PyPI - https://pypi.org/project/moiety-modeling/ , https://pypi.org/project/SAGA-optimize/ .
Project documentation is available online at ReadTheDocs: https://moiety-modeling.readthedocs.io/en/latest/, https://saga-optimize.readthedocs.io/en/latest/.
Data Availability: All data used and the results generated in this manuscript are available on figshare: https://figshare.com/articles/moiety_model_selection/10279688”
Issue 2:
Could the authors provide more details in experimental part, especially the cell culture part? Did the authors use 100% U-13C-glucose as isotope tracer? In metabolic flux analysis, 20% glucose + 80% U-13C-glucose is a more common choice. Could the authors explain why they choose 100% U-13C-glucose as tracer?
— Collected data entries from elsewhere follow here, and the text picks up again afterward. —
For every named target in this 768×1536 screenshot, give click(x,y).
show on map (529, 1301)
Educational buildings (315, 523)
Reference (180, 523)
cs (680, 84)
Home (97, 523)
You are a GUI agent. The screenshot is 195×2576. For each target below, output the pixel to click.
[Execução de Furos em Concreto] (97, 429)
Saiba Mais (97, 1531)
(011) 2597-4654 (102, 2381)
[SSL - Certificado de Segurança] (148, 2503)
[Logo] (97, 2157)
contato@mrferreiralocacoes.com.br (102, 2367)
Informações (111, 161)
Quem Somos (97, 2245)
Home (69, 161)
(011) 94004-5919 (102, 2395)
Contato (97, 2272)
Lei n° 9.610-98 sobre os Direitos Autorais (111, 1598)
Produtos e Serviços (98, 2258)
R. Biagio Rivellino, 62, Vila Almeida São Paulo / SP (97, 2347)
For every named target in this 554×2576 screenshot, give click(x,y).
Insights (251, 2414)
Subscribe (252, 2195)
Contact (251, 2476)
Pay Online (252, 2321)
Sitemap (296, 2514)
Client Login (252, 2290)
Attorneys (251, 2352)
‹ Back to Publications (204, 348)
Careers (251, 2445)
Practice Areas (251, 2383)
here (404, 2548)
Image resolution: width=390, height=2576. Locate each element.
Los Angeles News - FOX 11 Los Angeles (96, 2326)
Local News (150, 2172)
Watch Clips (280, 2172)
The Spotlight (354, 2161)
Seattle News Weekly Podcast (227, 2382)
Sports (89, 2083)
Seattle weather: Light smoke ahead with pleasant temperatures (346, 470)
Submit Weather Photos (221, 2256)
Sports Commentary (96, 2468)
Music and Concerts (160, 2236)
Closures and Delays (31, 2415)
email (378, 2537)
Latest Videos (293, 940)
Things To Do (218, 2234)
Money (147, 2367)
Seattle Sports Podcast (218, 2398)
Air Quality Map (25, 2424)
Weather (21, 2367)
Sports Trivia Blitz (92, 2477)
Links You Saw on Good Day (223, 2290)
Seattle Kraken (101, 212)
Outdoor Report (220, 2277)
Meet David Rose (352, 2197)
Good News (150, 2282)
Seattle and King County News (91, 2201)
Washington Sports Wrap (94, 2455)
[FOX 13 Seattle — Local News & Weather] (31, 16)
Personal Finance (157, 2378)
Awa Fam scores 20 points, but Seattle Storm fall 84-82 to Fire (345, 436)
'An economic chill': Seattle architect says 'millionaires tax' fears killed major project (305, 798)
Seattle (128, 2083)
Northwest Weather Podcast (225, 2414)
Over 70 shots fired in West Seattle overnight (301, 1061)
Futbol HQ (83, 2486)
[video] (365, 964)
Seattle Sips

Did the authors get a chance to test other isotope tracers? (e.g., 1,2-13C-glucose, 1,6-13C-glucose are well-known tracers for more accurate flux analysis).
Response:
We did not generate these datasets and they have been discussed in prior publications. We have emphasized using these references for further details about their experimental design and the rationale for their experimental design as follows:
“Look to the reference associated with each dataset for more details on their experimental design, implementation, and rationale.”
Round 2
Reviewer 1 Report
The reviewer's comments from the previous round have been addressed.